**Dataset entries**
<<<<

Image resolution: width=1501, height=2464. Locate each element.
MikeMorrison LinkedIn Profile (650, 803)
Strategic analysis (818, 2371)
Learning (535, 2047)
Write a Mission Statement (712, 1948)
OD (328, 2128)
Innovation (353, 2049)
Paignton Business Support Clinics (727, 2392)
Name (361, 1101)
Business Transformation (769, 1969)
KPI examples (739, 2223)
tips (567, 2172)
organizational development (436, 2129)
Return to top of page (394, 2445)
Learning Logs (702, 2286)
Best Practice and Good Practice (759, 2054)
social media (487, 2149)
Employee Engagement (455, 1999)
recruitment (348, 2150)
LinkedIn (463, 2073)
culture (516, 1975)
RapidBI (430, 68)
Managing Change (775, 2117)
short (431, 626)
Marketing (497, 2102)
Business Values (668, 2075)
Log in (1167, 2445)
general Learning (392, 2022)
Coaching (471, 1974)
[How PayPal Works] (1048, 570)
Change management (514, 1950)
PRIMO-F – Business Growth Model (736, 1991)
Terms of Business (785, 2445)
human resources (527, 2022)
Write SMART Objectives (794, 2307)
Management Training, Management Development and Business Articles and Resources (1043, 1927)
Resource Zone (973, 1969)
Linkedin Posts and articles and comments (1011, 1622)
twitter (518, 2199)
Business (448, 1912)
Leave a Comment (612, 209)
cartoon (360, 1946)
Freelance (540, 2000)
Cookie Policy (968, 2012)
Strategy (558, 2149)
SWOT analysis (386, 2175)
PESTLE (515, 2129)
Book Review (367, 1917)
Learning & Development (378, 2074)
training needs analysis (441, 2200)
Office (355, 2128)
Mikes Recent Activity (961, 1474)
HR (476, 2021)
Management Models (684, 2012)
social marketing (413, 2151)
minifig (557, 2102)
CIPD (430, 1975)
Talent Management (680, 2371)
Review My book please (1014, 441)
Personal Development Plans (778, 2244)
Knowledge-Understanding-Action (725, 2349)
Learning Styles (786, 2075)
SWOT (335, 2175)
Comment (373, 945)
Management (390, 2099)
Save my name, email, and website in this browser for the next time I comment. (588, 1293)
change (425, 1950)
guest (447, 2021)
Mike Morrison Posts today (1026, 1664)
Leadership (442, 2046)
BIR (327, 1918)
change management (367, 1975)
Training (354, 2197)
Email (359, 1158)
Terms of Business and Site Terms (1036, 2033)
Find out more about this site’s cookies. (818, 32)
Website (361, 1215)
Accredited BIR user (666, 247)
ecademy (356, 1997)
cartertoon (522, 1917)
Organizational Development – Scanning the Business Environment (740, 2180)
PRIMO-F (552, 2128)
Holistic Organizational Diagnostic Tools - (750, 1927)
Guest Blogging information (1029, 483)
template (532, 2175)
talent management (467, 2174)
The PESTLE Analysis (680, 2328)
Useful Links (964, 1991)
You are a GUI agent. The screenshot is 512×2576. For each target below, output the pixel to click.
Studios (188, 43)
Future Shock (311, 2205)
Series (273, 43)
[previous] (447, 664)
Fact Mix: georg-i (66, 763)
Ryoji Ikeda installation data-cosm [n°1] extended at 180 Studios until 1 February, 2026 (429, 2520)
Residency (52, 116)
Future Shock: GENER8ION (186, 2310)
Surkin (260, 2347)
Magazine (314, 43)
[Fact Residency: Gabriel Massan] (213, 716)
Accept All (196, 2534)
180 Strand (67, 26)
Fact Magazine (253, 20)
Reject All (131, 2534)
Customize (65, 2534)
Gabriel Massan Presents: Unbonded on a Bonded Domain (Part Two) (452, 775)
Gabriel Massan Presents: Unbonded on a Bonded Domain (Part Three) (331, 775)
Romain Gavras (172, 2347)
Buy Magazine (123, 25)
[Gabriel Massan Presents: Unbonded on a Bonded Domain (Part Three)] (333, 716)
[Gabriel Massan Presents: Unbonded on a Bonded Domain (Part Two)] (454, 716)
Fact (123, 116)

>>>>

**WORK ORDER**
Your job is to copy all the records exactly.

**WRITTEN RESPONSE**
Image resolution: width=1501, height=2464. Locate each element.
MikeMorrison LinkedIn Profile (650, 803)
Strategic analysis (818, 2371)
Learning (535, 2047)
Write a Mission Statement (712, 1948)
OD (328, 2128)
Innovation (353, 2049)
Paignton Business Support Clinics (727, 2392)
Name (361, 1101)
Business Transformation (769, 1969)
KPI examples (739, 2223)
tips (567, 2172)
organizational development (436, 2129)
Return to top of page (394, 2445)
Learning Logs (702, 2286)
Best Practice and Good Practice (759, 2054)
social media (487, 2149)
Employee Engagement (455, 1999)
recruitment (348, 2150)
LinkedIn (463, 2073)
culture (516, 1975)
RapidBI (430, 68)
Managing Change (775, 2117)
short (431, 626)
Marketing (497, 2102)
Business Values (668, 2075)
Log in (1167, 2445)
general Learning (392, 2022)
Coaching (471, 1974)
[How PayPal Works] (1048, 570)
Change management (514, 1950)
PRIMO-F – Business Growth Model (736, 1991)
Terms of Business (785, 2445)
human resources (527, 2022)
Write SMART Objectives (794, 2307)
Management Training, Management Development and Business Articles and Resources (1043, 1927)
Resource Zone (973, 1969)
Linkedin Posts and articles and comments (1011, 1622)
twitter (518, 2199)
Business (448, 1912)
Leave a Comment (612, 209)
cartoon (360, 1946)
Freelance (540, 2000)
Cookie Policy (968, 2012)
Strategy (558, 2149)
SWOT analysis (386, 2175)
PESTLE (515, 2129)
Book Review (367, 1917)
Learning & Development (378, 2074)
training needs analysis (441, 2200)
Office (355, 2128)
Mikes Recent Activity (961, 1474)
HR (476, 2021)
Management Models (684, 2012)
social marketing (413, 2151)
minifig (557, 2102)
CIPD (430, 1975)
Talent Management (680, 2371)
Review My book please (1014, 441)
Personal Development Plans (778, 2244)
Knowledge-Understanding-Action (725, 2349)
Learning Styles (786, 2075)
SWOT (335, 2175)
Comment (373, 945)
Management (390, 2099)
Save my name, email, and website in this browser for the next time I comment. (588, 1293)
change (425, 1950)
guest (447, 2021)
Mike Morrison Posts today (1026, 1664)
Leadership (442, 2046)
BIR (327, 1918)
change management (367, 1975)
Training (354, 2197)
Email (359, 1158)
Terms of Business and Site Terms (1036, 2033)
Find out more about this site’s cookies. (818, 32)
Website (361, 1215)
Accredited BIR user (666, 247)
ecademy (356, 1997)
cartertoon (522, 1917)
Organizational Development – Scanning the Business Environment (740, 2180)
PRIMO-F (552, 2128)
Holistic Organizational Diagnostic Tools - (750, 1927)
Guest Blogging information (1029, 483)
template (532, 2175)
talent management (467, 2174)
The PESTLE Analysis (680, 2328)
Useful Links (964, 1991)
You are a GUI agent. The screenshot is 512×2576. For each target below, output the pixel to click.
Studios (188, 43)
Future Shock (311, 2205)
Series (273, 43)
[previous] (447, 664)
Fact Mix: georg-i (66, 763)
Ryoji Ikeda installation data-cosm [n°1] extended at 180 Studios until 1 February, 2026 (429, 2520)
Residency (52, 116)
Future Shock: GENER8ION (186, 2310)
Surkin (260, 2347)
Magazine (314, 43)
[Fact Residency: Gabriel Massan] (213, 716)
Accept All (196, 2534)
180 Strand (67, 26)
Fact Magazine (253, 20)
Reject All (131, 2534)
Customize (65, 2534)
Gabriel Massan Presents: Unbonded on a Bonded Domain (Part Two) (452, 775)
Gabriel Massan Presents: Unbonded on a Bonded Domain (Part Three) (331, 775)
Romain Gavras (172, 2347)
Buy Magazine (123, 25)
[Gabriel Massan Presents: Unbonded on a Bonded Domain (Part Three)] (333, 716)
[Gabriel Massan Presents: Unbonded on a Bonded Domain (Part Two)] (454, 716)
Fact (123, 116)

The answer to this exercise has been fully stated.